▸ Description of the task
Count how many lines below include the word "agent". Answer with a number only.

▸ Entries shown
= = = = = = =

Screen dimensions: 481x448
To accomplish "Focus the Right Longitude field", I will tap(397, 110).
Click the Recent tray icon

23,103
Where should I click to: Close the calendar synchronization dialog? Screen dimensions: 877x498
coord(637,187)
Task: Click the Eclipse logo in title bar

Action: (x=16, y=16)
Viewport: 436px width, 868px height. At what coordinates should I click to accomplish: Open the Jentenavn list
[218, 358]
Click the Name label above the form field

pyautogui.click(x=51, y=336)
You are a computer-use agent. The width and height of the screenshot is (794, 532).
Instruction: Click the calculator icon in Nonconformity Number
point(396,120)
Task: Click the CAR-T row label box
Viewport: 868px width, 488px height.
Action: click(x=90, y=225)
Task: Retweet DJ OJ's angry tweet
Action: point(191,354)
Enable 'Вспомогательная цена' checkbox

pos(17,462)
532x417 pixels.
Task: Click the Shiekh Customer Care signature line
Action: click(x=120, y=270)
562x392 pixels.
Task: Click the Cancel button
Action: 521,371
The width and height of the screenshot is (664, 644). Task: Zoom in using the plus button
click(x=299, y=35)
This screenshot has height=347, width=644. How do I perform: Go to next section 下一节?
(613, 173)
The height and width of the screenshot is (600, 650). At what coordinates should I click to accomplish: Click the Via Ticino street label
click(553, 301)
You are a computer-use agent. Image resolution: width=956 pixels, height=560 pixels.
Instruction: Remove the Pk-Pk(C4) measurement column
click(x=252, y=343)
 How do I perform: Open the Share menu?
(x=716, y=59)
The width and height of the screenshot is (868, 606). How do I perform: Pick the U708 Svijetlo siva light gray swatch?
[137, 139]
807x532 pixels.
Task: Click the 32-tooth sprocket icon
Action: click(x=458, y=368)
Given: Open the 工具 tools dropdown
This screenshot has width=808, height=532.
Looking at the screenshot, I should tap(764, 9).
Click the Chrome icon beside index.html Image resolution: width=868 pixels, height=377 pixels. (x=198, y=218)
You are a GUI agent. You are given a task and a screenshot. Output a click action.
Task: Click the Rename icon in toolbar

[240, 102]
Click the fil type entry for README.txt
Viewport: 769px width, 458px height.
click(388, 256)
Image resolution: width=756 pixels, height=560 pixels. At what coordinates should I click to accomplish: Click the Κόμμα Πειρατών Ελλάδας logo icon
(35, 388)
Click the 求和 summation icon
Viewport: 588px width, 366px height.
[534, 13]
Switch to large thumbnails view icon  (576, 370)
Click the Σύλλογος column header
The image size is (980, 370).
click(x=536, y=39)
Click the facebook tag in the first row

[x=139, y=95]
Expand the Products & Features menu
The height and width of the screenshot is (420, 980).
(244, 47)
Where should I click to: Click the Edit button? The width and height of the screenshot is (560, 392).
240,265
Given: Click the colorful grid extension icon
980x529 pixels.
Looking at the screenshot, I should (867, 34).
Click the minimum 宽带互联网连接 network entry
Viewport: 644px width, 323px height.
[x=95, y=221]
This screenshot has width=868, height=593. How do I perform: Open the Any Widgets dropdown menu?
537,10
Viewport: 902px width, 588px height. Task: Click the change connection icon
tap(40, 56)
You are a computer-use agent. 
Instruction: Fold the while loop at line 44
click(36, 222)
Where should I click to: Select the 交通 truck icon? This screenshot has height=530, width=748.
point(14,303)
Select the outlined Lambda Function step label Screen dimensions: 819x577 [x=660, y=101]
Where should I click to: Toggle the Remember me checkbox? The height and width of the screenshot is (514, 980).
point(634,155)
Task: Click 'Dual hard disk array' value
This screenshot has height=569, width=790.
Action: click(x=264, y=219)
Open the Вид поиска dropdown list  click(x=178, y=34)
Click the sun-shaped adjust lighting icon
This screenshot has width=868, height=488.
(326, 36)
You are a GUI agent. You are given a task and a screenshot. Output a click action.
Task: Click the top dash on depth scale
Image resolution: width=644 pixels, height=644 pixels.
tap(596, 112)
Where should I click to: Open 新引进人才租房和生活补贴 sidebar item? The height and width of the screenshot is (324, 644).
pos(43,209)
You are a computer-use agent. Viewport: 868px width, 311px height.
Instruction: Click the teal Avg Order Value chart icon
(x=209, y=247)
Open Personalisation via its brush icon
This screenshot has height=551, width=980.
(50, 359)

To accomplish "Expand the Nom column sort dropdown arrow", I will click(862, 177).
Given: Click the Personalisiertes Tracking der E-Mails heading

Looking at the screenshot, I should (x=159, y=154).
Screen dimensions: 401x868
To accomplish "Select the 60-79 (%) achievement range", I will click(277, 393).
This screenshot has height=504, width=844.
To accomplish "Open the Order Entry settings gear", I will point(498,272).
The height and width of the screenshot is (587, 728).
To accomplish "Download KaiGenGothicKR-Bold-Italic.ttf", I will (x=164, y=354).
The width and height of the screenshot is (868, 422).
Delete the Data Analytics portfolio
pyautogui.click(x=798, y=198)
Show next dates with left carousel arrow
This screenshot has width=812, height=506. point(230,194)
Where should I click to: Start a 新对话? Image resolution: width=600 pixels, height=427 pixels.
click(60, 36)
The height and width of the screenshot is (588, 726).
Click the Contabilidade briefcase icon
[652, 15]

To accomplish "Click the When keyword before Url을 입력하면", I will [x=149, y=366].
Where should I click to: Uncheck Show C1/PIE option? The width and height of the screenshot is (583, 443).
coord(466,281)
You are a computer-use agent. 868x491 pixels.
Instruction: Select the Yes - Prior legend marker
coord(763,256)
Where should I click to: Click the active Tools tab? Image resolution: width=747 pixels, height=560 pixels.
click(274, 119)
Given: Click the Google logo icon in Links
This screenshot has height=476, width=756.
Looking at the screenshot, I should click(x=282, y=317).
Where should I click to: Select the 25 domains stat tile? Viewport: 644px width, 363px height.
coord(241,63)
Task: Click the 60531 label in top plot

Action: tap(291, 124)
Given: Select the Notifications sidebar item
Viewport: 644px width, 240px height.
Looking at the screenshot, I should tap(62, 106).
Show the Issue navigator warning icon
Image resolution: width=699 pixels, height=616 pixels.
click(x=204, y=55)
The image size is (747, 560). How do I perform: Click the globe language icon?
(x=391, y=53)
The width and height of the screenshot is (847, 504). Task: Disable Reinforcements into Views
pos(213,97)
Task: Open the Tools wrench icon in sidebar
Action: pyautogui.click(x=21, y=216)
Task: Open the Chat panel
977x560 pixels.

= = = = = = =

▸ The answer
7